§ ABOUT THIS TASK:
Answer these questions from the lizard's tail plant text below:
1. How tall can the plant grow?
2. In which USDA plant hardiness zones does it grow best?
3. Where should it not be planted?

§ EXCERPT PROVIDED:
=== Begin Enclosure ===

If you’re in need of a good, easy-care plant that enjoys plenty of moisture, then growing lizard’s tail swamp lily may be just what you desire. Keep reading for lizard’s tail information and care.
Lizard’s Tail Information
Lizard’s tail plants (Saururus cernuus), also known as lizard’s tail swamp lilies and Saururus lizard’s tail, are perennial plants that can grow up to 4 feet (1 m.) tall. They have a hairy stem with very few, if any, branches. Leaves are large and heart-shaped.
Found in marshes, along the banks of ponds and streams, it is not uncommon to see some of the plant growing under water. This provides habitats for small aquatic invertebrates, which draw fish and other species. In addition, after the plant dies, it is decomposed by fungi and bacteria which provide food for aquatic invertebrates.
This interesting plant produces white aromatic flowers on top of the hairy stems opposite the top leaf. The flower structure is a spike with lots of small white flowers that form an arch. The seeds form a structure that looks similar to a wrinkled lizard’s tail. This water-loving species has an orange aroma and spreads by rhizomes to form colonies.
Growing Lizard’s Tail Swamp Lily
If you have a boggy area in your yard, a small pond, or even a shallow pool of water, that receives part shade, a lizard’s tail plant may be a great option. It is an herbaceous perennial that grows best in USDA plant hardiness zones 4 through 11.
Considered a good plant for beginner gardeners, Saururus lizard’s tail is not difficult to plant or care for.
Lizard’s Tail Care
This plant requires extremely little attention once planted. It spreads by rhizomes and can be divided by root propagation. No special care is needed to over winter this plant, and it is not susceptible to bugs or disease. As long as it receives plenty of water and partial sun, it will thrive.
Warning: Lizard’s tail can be toxic if eaten in large quantities by humans or animals. Avoid planting where animals forage.

=== End Enclosure ===

§ PROVIDED INFORMATION:
=== Begin Enclosure ===

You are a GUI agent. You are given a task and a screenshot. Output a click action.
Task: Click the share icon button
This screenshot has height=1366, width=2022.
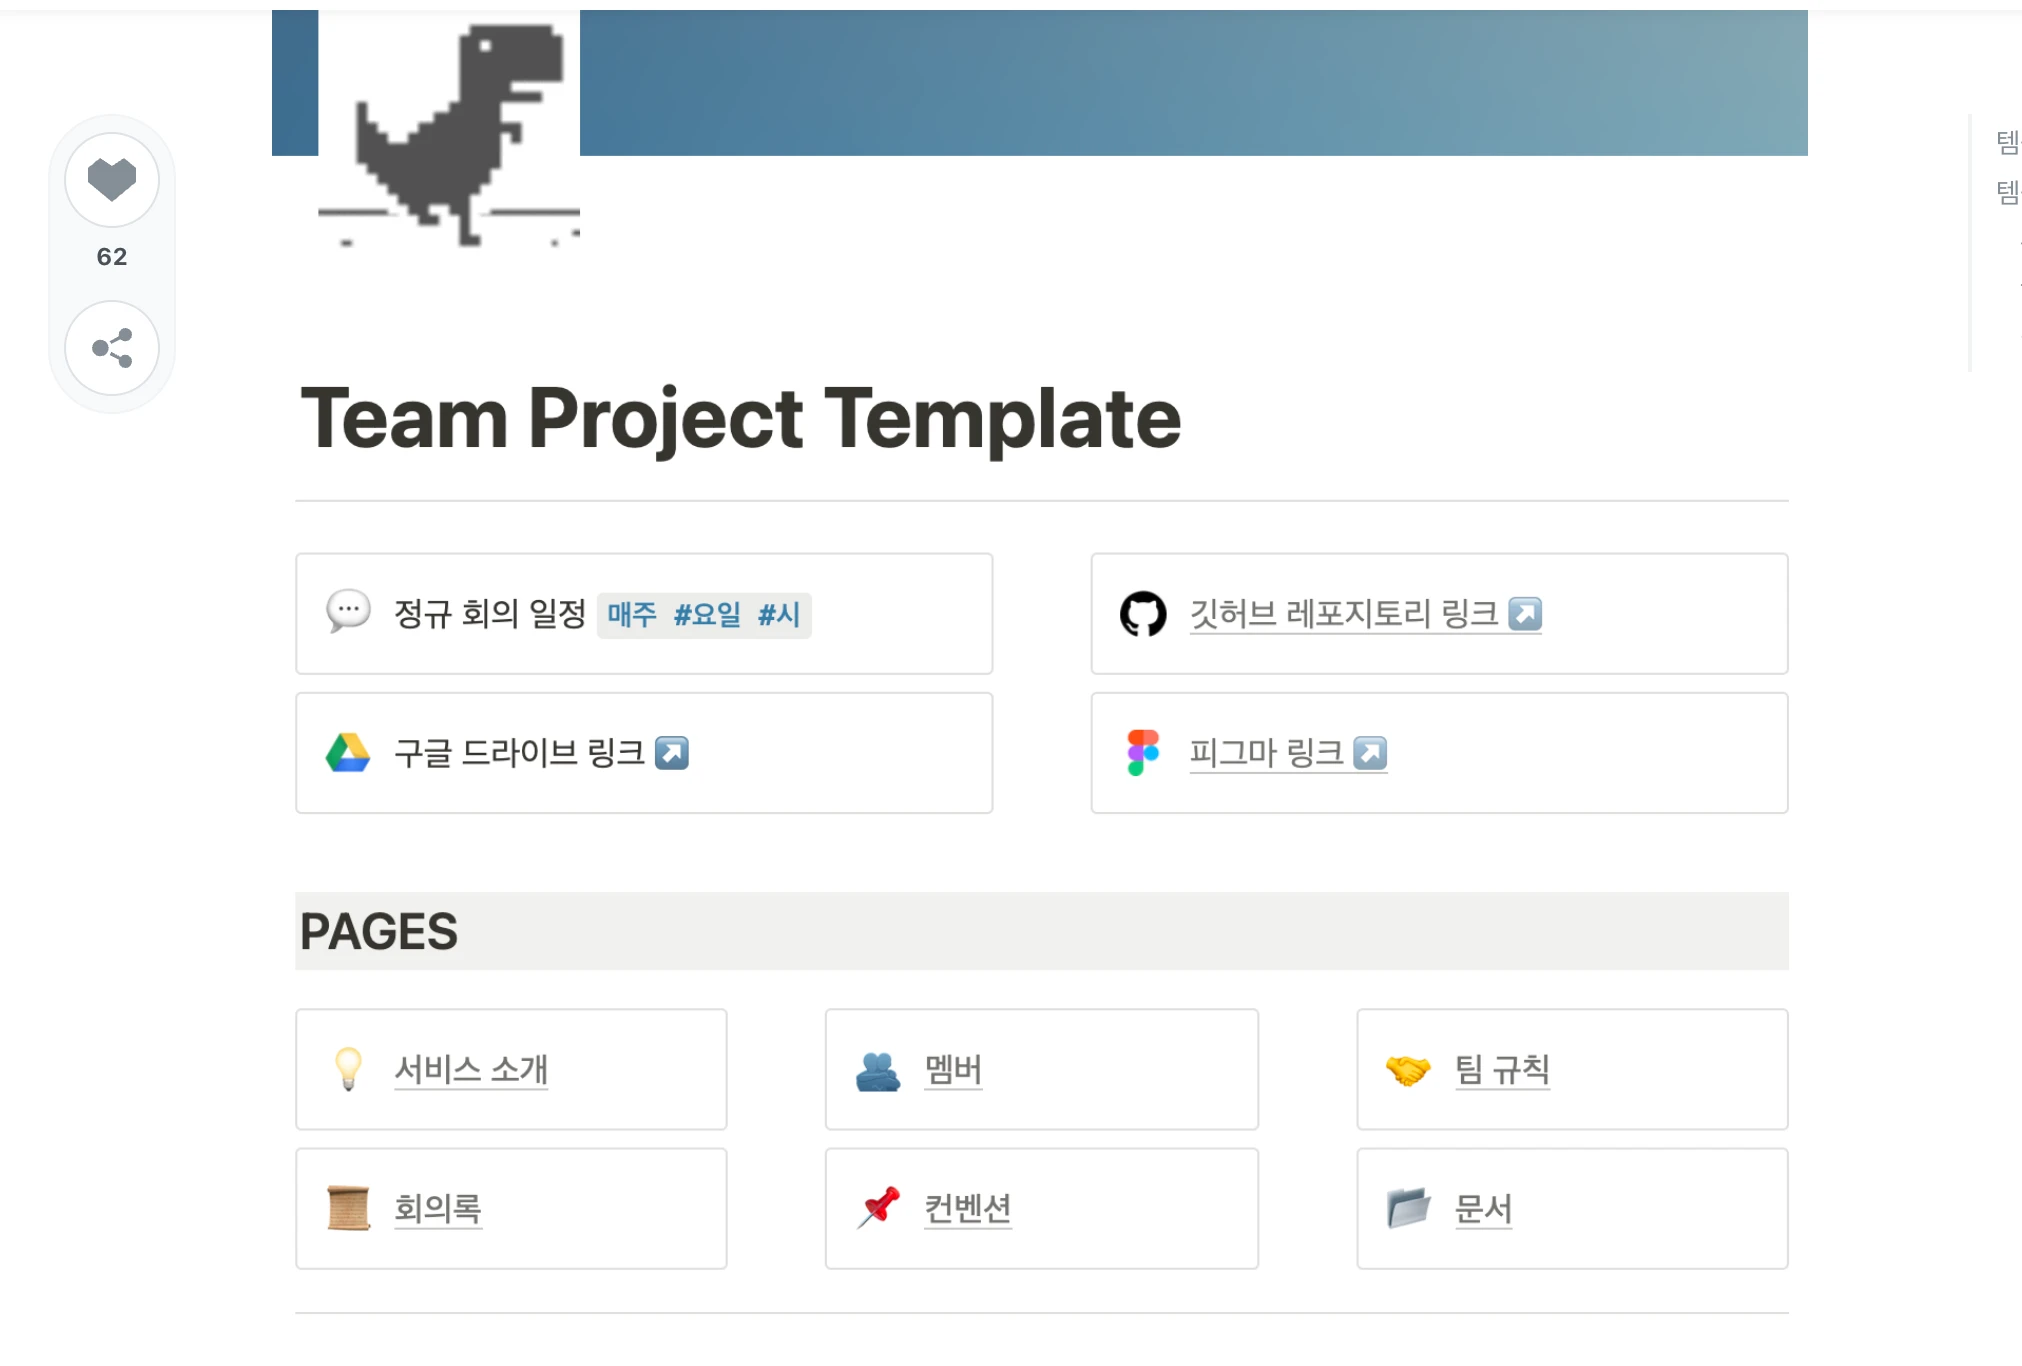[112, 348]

=== End Enclosure ===
=== Begin Enclosure ===

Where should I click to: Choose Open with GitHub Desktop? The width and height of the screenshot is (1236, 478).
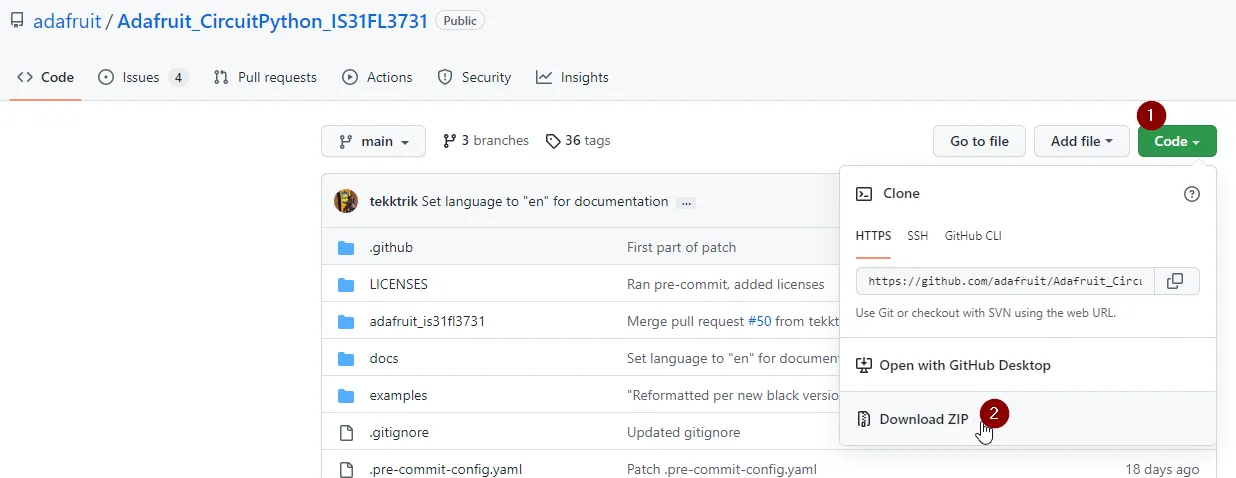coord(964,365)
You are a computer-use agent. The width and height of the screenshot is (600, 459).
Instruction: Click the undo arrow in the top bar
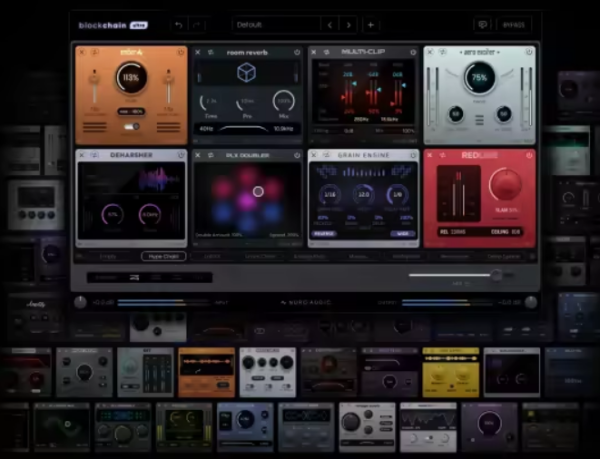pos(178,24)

=== End Enclosure ===

§ ANSWER TO THE PROBLEM:
1. Up to 4 feet (1 m.).
2. Zones 4 through 11.
3. Where animals forage.